Claim series 4 Kaitlin Findlay Eiko Henmi

Continuing in our series of short essays relating to the four claims of Landscapes of Injustice, this one comes from Research Coordinator, Kaitlin Findlay

Claim #2: Dispossession is hard work. In Canada, the dispossession required years of bureaucratic labour and the complicity of thousands of people. It took a decade of administration to dispossess Japanese Canadians. Hundreds of government workers produced over 250,000 documents. Thousands of civilians attended sales of their belongings.

Photo credit: Vancouver Public Library 14938

Japanese Canadians felt the burden of this daily administration for an entire decade.

 The Story of Cinderella

Kaitlin Findlay

Over the course of the uprooting in 1942, each Japanese-Canadian adult— from emerging business owners and established farmers to millworkers and university students—registered their property with the Office of the Custodian, the department responsible for its protection during internment.
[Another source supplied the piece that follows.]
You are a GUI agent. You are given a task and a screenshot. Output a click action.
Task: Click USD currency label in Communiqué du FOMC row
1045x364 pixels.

Eiko Henmi, a contributor to The New Canadian, described a fictional “tete-a-tete” with the custodian when a young woman, “Cinderella,” registered her few belongings with the officials at Hasting’s Park.

The agent asked details about taxes, occupancy leases, title deeds, and “real property occupied.” His next question surprised her.

“Did you say safety deposit boxes?” Cinderella repeated. “Now, sir, you couldn’t be serious. I haven’t anything I could place in such a box. Everything of value, I’m taking with me.”

To internment, Cinderella planned to take her education, faith, hope (“somewhat tarnished during the last few months”), memories (“they’re so comfortable to have around!), and tolerance (“just became others have discarded it, it’s no reason why I should is there, sir?”)

It was a courageous imagining of a young woman with little to her name. These values would undoubtedly serve Henmi in the coming months, but had no place in the government’s forms. And when Henmi sat to list her belongings to an official, she could not know that her community would soon be dispossessed. Had she known, the conversation may have unfolded quite differently.

Officials filed away the completed forms in individual manila folders and filing cabinets in their headquarters, the 5th floor of the Royal Bank Building in downtown Vancouver. At its height, the office staffed over 120 people. Over 300 people worked for the Vancouver Office of the Custodian, administering before it closed in 1952.

The Office of the Custodian’s strategy to survey and protect Japanese Canadians’ property was improvised and tenuous. Officials never fully committed to their task and their strategies quickly fell apart. Vandals and thieves ransacked the homes of Japanese Canadians and officials did little to prevent them. Local agents across British Columbia neglected Japanese Canadians’ homes and lost their belongings.

Total sale became the administratively tidy solution to a miserably failed project of protection. Accountable procedure, in the eyes of officials, remained a priority and, even as the federal government auctioned tens of thousands of Japanese Canadians’ belongings, they kept detailed records. A just government, federal officials would maintain, was an administratively accountable one.

The forced dispossession of Japanese Canadians required years of hard work. Throughout this, officials refused to consult Japanese Canadians about what mattered most to them—just as Cinderella’s values had no place in the custodian’s registration form—and instead sold it all.